The researchers discovered novel genes and proteins that serve functions in human health and disease, adding a new level of understanding to what is known about the complexity and diversity of these organisms.
The human microbiome consists of all the microorganisms that reside in or on the human body. Outnumbering cells in the human body by 10 to 1, some of the microorganisms cause illnesses, but many are necessary for good health. Currently, researchers can grow only some of the bacteria, fungi and viruses in a laboratory setting. However, new genomic techniques can identify minute amounts of microbial DNA in an individual and determine its identity by comparing the genetic signature to known sequences in the project's data base. The paper is published in the May 21 issue of the journal Science.
"This initial work lays the foundation for this ambitious project and is critical for understanding the role that the microbiome plays in human health and disease," said National Institutes of Health Director Francis S. Collins, M.D., Ph.D. "We are only at the very beginning of a fascinating voyage that will transform how we diagnose, treat and ultimately, prevent many health conditions."
Launched in 2008 as part of the NIH Common Fund's Roadmap for Medical Research, the HMP is a $157 million, five-year effort that will implement a series of increasingly complicated studies that reveal the interactive role of the microbiome in human health.
The 178 microbial genomes in this report launch the HMP reference collection that eventually will total approximately 900 microbial genomes of bacteria, viruses and fungi.
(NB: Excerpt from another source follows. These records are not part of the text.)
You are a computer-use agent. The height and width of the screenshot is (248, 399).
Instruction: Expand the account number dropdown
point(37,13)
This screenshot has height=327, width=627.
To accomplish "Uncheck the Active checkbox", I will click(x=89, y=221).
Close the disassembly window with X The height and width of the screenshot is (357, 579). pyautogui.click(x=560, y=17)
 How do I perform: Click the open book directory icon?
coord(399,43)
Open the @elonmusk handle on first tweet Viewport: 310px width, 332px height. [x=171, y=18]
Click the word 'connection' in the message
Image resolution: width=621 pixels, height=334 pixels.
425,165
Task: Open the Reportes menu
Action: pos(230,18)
These data will then be used by HMP researchers to characterize the microbial communities found in samples taken from healthy human volunteers and, later, those with specific illnesses. Samples are currently being collected for HMP from five areas of the body: the digestive tract, the mouth, the skin, the nose and the vagina.
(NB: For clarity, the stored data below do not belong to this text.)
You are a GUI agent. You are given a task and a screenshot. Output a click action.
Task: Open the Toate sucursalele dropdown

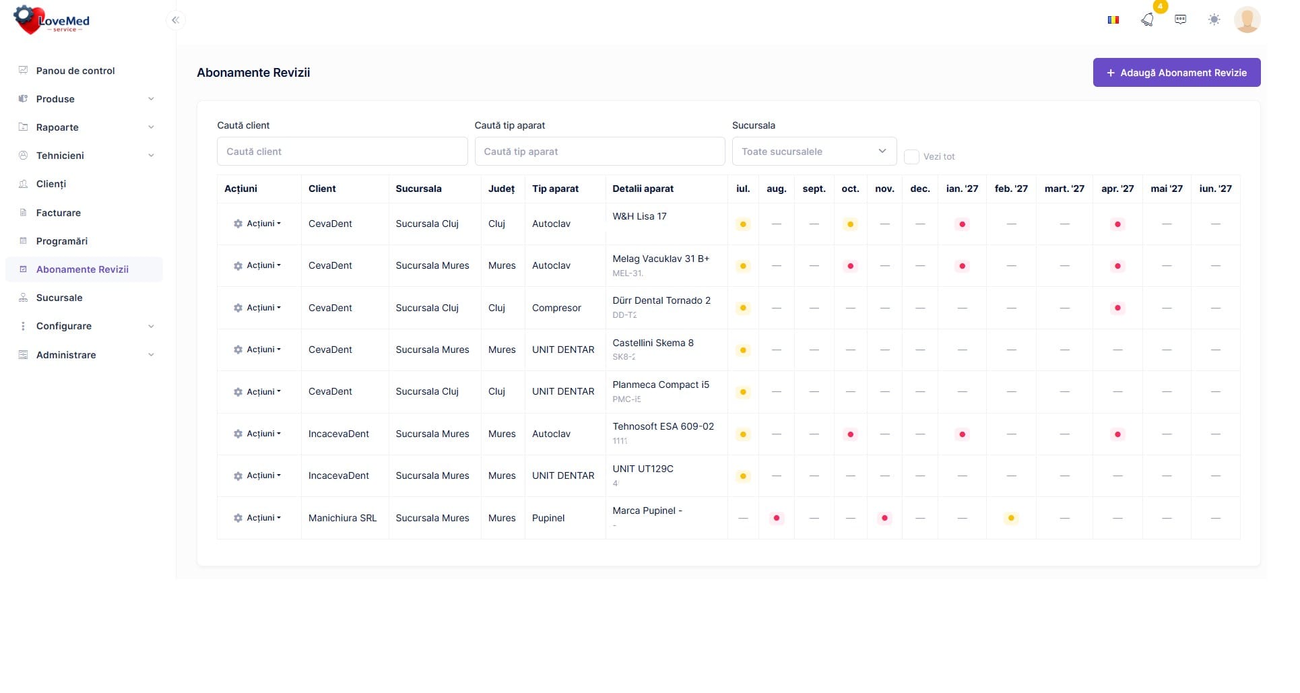pyautogui.click(x=814, y=152)
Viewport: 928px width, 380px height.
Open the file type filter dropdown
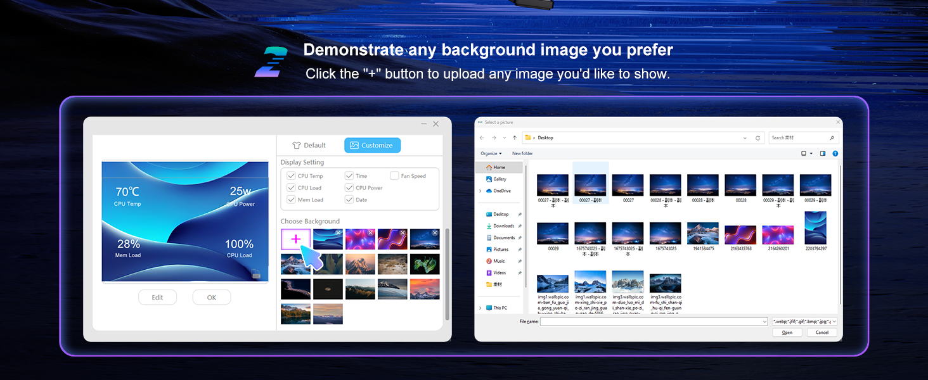tap(804, 322)
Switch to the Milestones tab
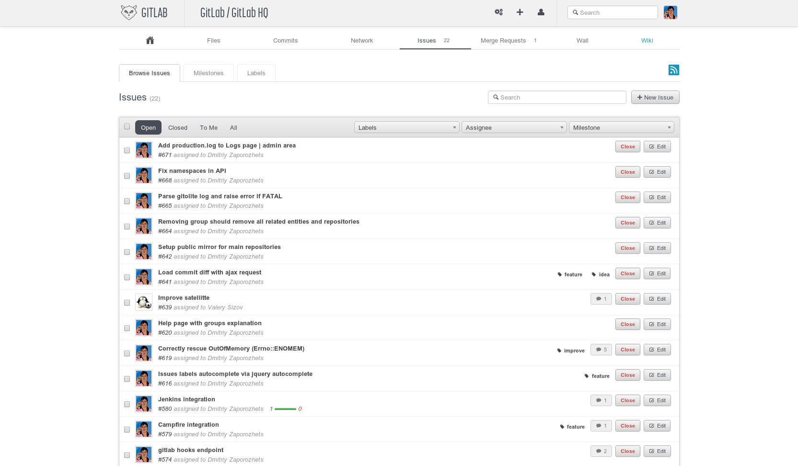 208,73
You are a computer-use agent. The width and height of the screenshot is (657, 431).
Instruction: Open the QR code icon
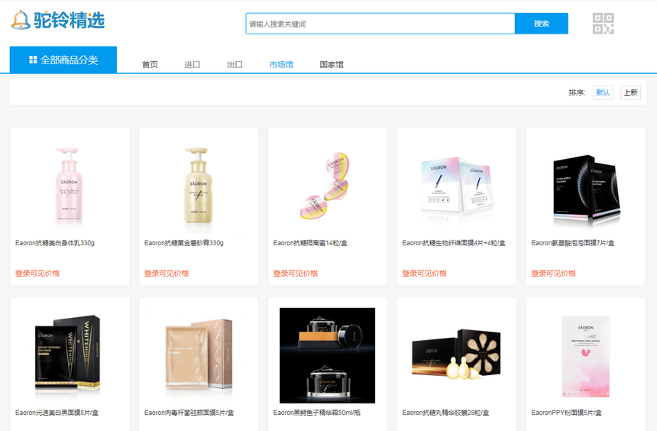pyautogui.click(x=604, y=24)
"Although this is only the first step in making HMP medically useful, we already have learned surprising things about the diversity and complexity of the microorganisms that live in and on our body," said Jane Peterson, Ph.D., associate director of the NHGRI Division of Extramural Researcher and a leader of the HMP effort. "The next stages of this coordinated study will begin to associate the presence or absence of specific micro-organisms with various states of health and illness."
Researchers also conducted a preliminary survey to gain insights into the function of some of the newly identified genes and proteins unique to individual microbial strains. For instance, researchers found previously unknown proteins produced by bacteria that live in the stomach that may cause gastric ulceration, a hole in the stomach lining. In addition, they found a small number of newly identified novel proteins associated with how sugars and amino acids are metabolized.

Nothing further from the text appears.